THE EXERCISE -
Copy out all of the material below, but switch every "Where should I click to:" to "Where do I click to:" and change nothing else. Leave the pictures out.

ENTRIES SHOWN -
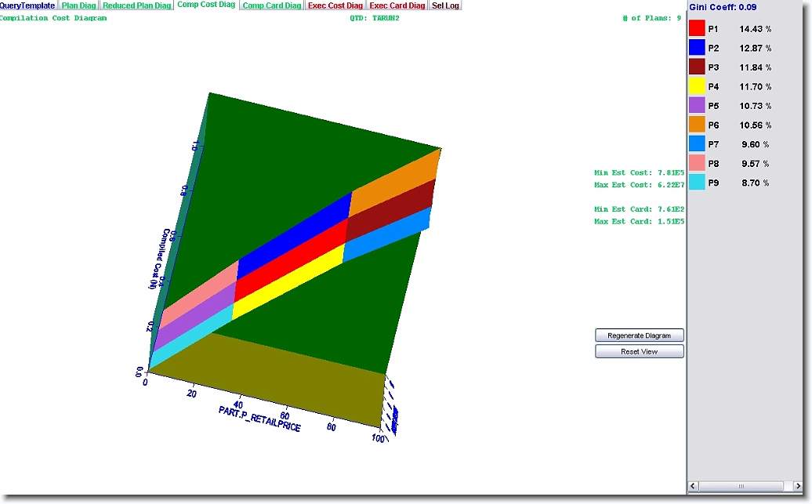Screen dimensions: 812x504
Task: Select the blue P2 legend swatch
Action: (x=697, y=48)
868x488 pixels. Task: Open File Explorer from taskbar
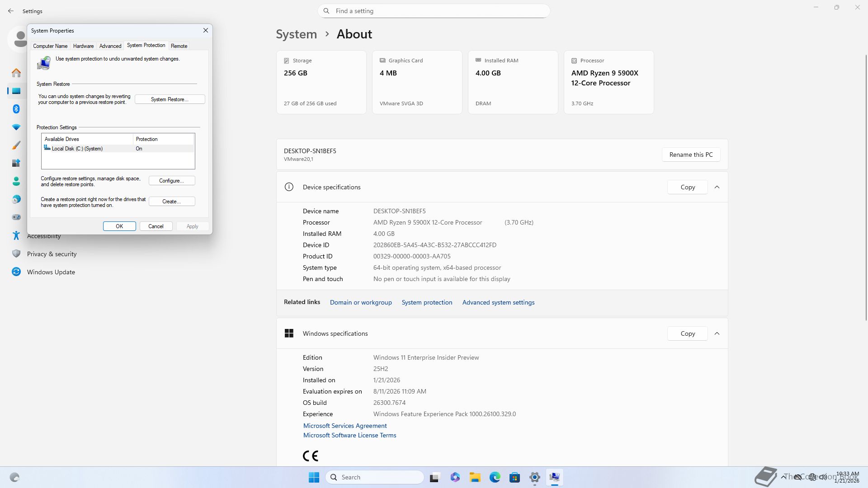click(x=475, y=477)
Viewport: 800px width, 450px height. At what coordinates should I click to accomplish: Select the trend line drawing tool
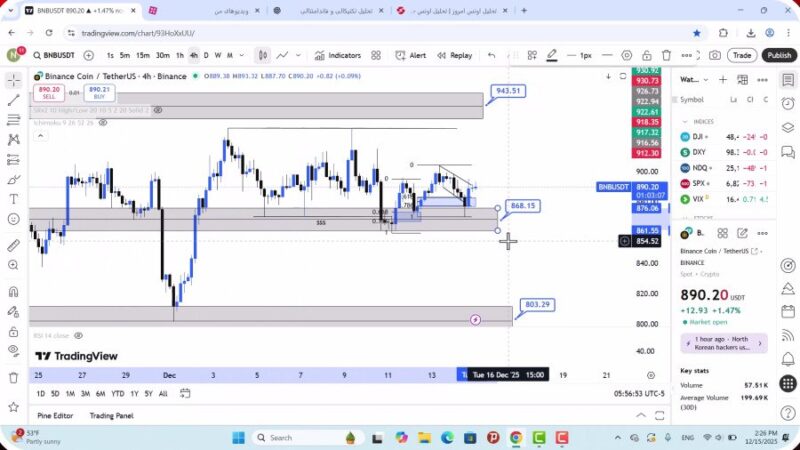13,100
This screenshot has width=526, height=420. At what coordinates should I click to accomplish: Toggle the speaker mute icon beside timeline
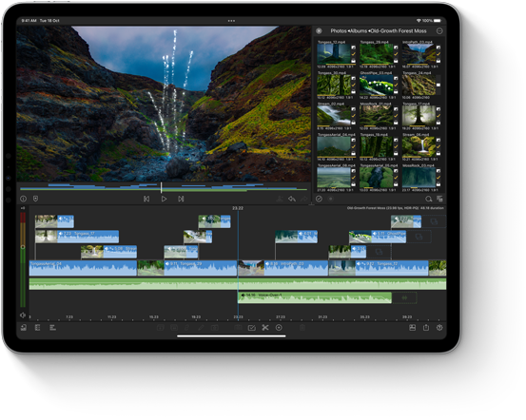(x=23, y=315)
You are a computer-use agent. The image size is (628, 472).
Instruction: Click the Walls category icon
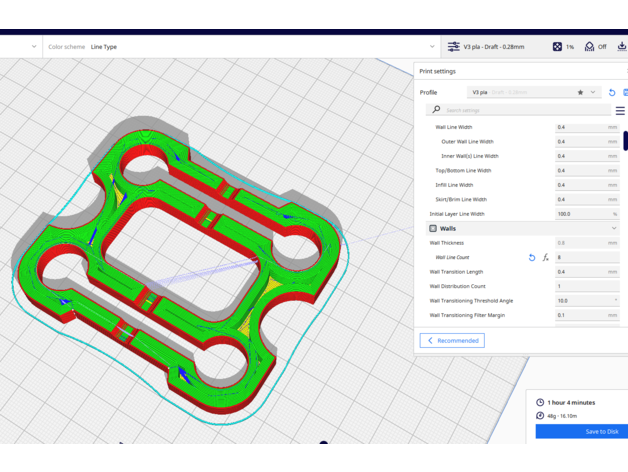pos(433,229)
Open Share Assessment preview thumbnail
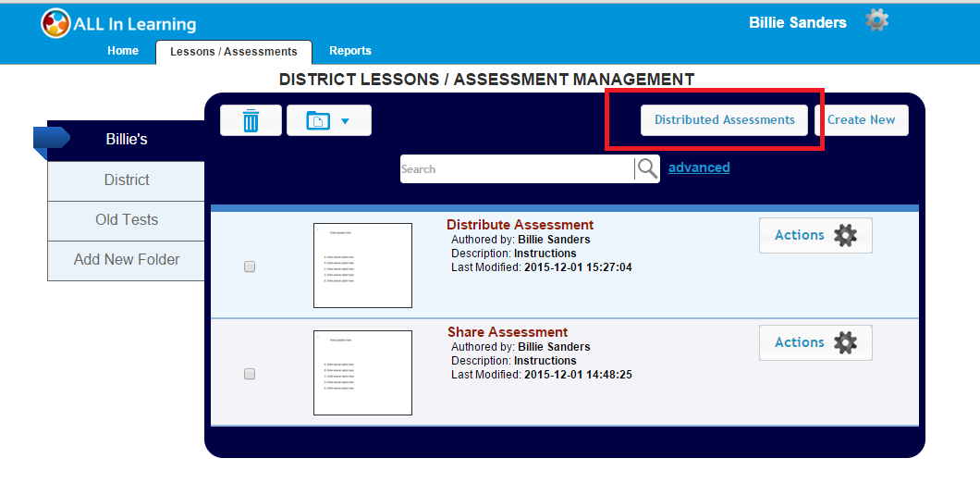 [x=362, y=373]
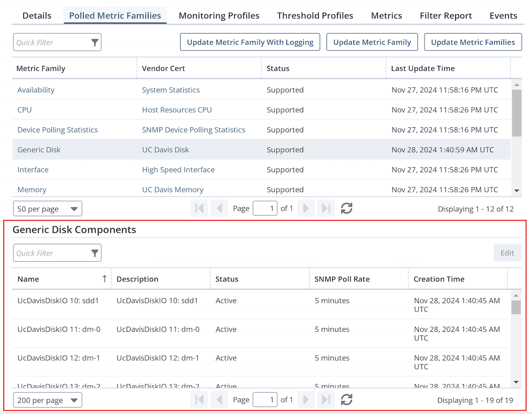This screenshot has width=532, height=417.
Task: Click the scroll-down arrow of metric families table
Action: pyautogui.click(x=516, y=191)
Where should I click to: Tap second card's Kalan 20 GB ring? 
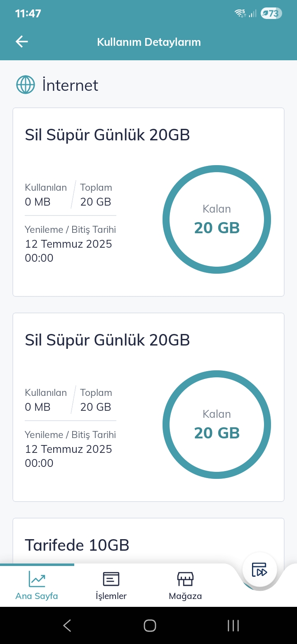[x=217, y=424]
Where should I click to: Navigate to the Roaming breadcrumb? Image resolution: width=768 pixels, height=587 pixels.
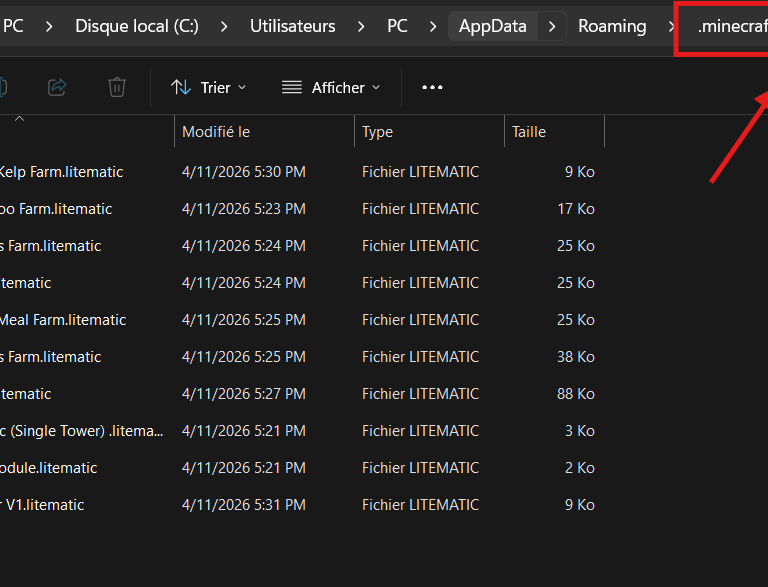612,26
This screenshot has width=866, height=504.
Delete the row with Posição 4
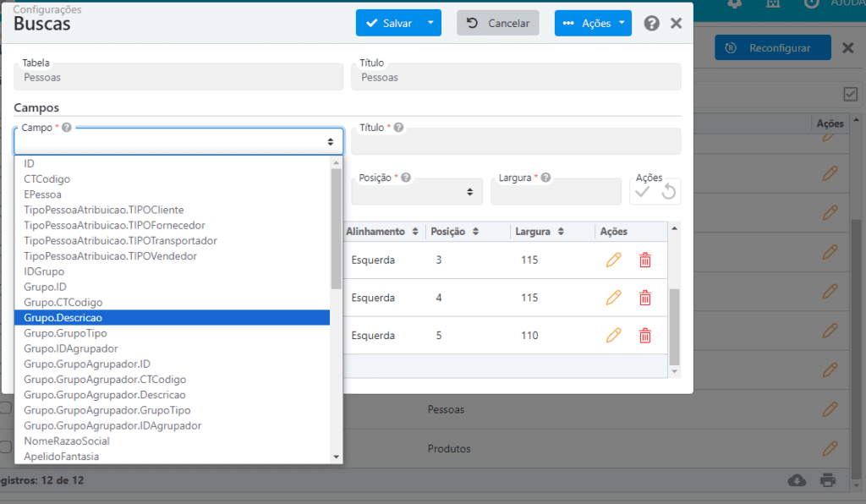[645, 299]
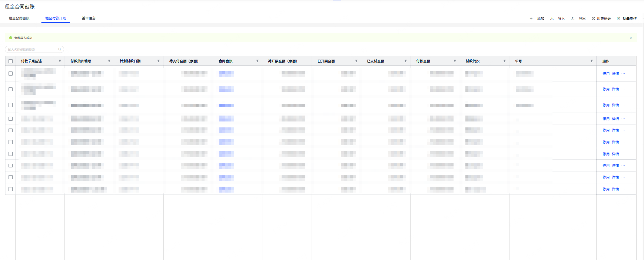The width and height of the screenshot is (644, 260).
Task: Switch to the 租金合同台账 tab
Action: (x=19, y=18)
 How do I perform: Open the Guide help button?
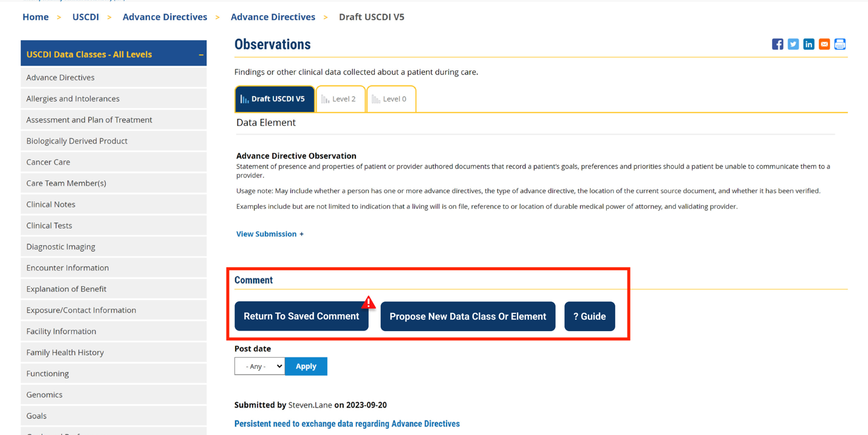coord(589,317)
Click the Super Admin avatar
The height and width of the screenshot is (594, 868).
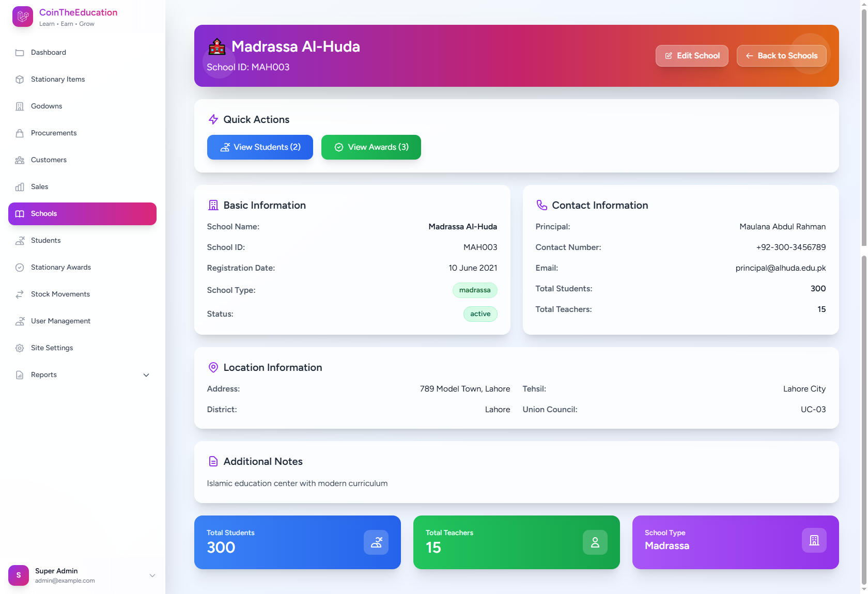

WRITTEN SOLUTION -
Screen dimensions: 812x504
Task: Select the blue P2 legend swatch
Action: (x=697, y=48)
868x488 pixels. Task: Open File Explorer from taskbar
click(x=475, y=477)
Viewport: 800px width, 450px height. At what coordinates should I click to accomplish: Select the trend line drawing tool
13,100
This screenshot has width=526, height=420. At what coordinates should I click to accomplish: Toggle the speaker mute icon beside timeline
(x=23, y=315)
You are a computer-use agent. The image size is (628, 472).
Instruction: Click the Walls category icon
pos(433,229)
Open Share Assessment preview thumbnail
 [x=362, y=373]
This screenshot has width=532, height=417.
Task: Click the scroll-down arrow of metric families table
Action: pyautogui.click(x=516, y=191)
Where do I click to: Tap second card's Kalan 20 GB ring? 
[x=217, y=424]
Where do I click to: Navigate to the Roaming breadcrumb? Image resolution: width=768 pixels, height=587 pixels.
612,26
This screenshot has width=866, height=504.
Delete the row with Posição 4
[645, 299]
The width and height of the screenshot is (644, 260).
Task: Switch to the 租金合同台账 tab
Action: (x=19, y=18)
 How do I perform: Open the Guide help button?
coord(589,317)
Click the Super Admin avatar
The height and width of the screenshot is (594, 868).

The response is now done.